Beyond Clicks to Consumer Motivation
As social commerce becomes more measurable, brands will have more behavioral data. But behavioral data alone cannot explain meaning.
It can tell us what people clicked. It cannot fully tell us why they cared.
That is where research becomes essential.
Brands need to understand:
- What makes a creator credible?
- What cultural cues make a brand feel authentic?
- What causes skepticism?
- What role do comments and reviews play in trust?
- How do different cultural communities interpret the same creative?
- When does convenience drive action, and when does identity drive affinity?
- What makes a purchase feel impulsive versus intentional?
- How does the Amazon environment reinforce or weaken the brand impression created on TikTok?
- How does the same idea travel across markets, languages, and generations?
These questions are especially important for brands trying to grow inclusively. The same creative execution may land very differently across communities. A message that feels playful to one audience may feel irrelevant to another. A creator who resonates with one cultural group may not carry the same trust with another. A product benefit that matters in one market may be secondary in another.
The future of brand building will require both data fluency and cultural fluency.
A New Definition of Brand Building
In this new environment, brand building is not separate from commerce.

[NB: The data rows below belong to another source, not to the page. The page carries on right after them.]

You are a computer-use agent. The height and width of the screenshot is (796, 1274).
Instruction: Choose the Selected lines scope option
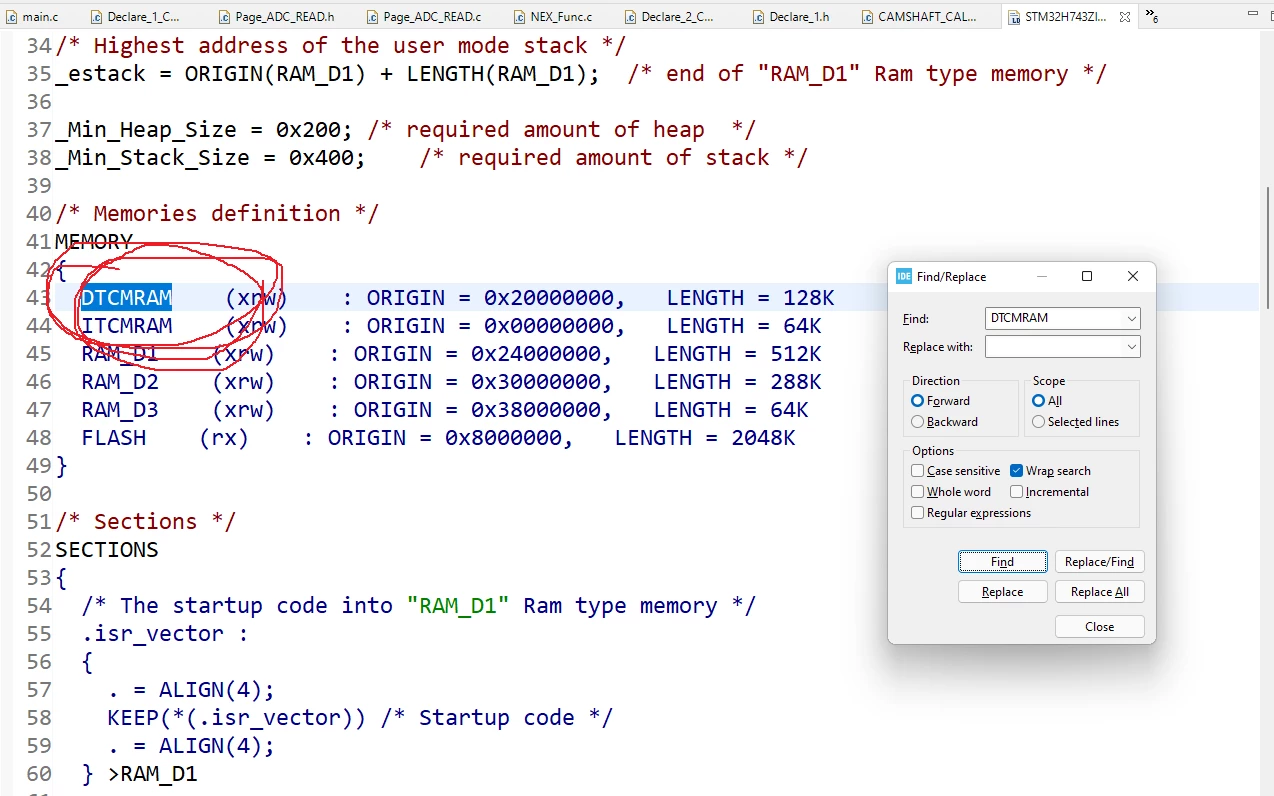point(1038,422)
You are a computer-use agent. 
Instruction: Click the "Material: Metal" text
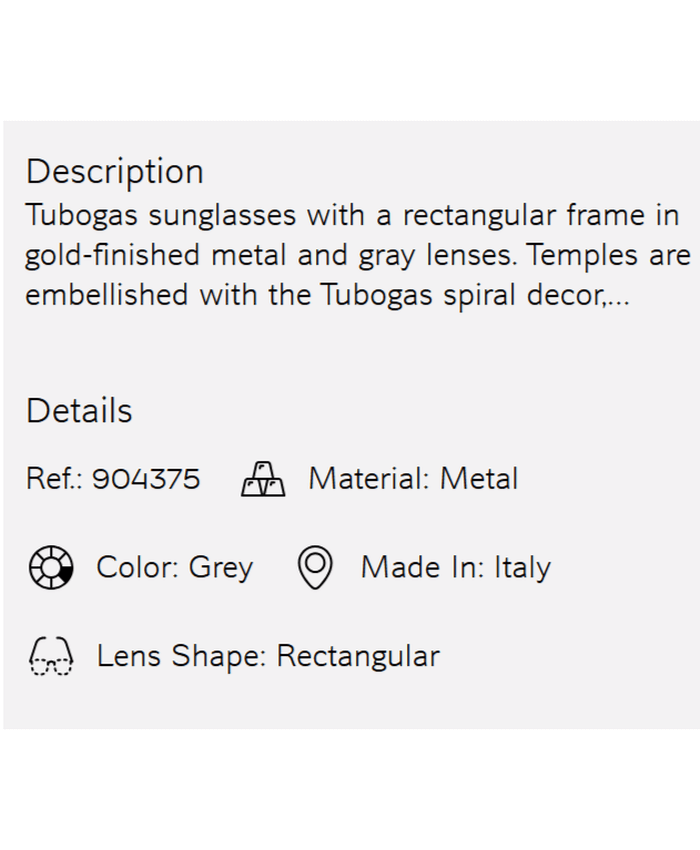[x=413, y=479]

It is not the opposite of performance. It is the reason performance can scale without becoming generic.
Brand building is the work of creating cultural meaning, emotional relevance, and memory in the same moment that a consumer is discovering a product.
TikTok may be where the spark happens. Amazon may be where the purchase happens. But the brand is built in the bridge between the two.
That bridge is made of culture, creators, trust, community, convenience, and experience.
For marketers, the challenge is not simply to shorten the path to purchase. The challenge is to make that path meaningful.
For creative agencies, the opportunity is not simply to produce more content. It is to become a strategic partner in culture-led commerce.
And for brands seeking inclusive growth, the mandate is clear: understand the communities and markets you want to reach, respect the cultural contexts where discovery happens, and build creative systems that do more than convert.
Build systems that make people feel seen, understood, and motivated to act.
Because in the TikTok–Amazon era, the future of brand building will belong to brands that can turn discovery into desire and desire into lasting connection.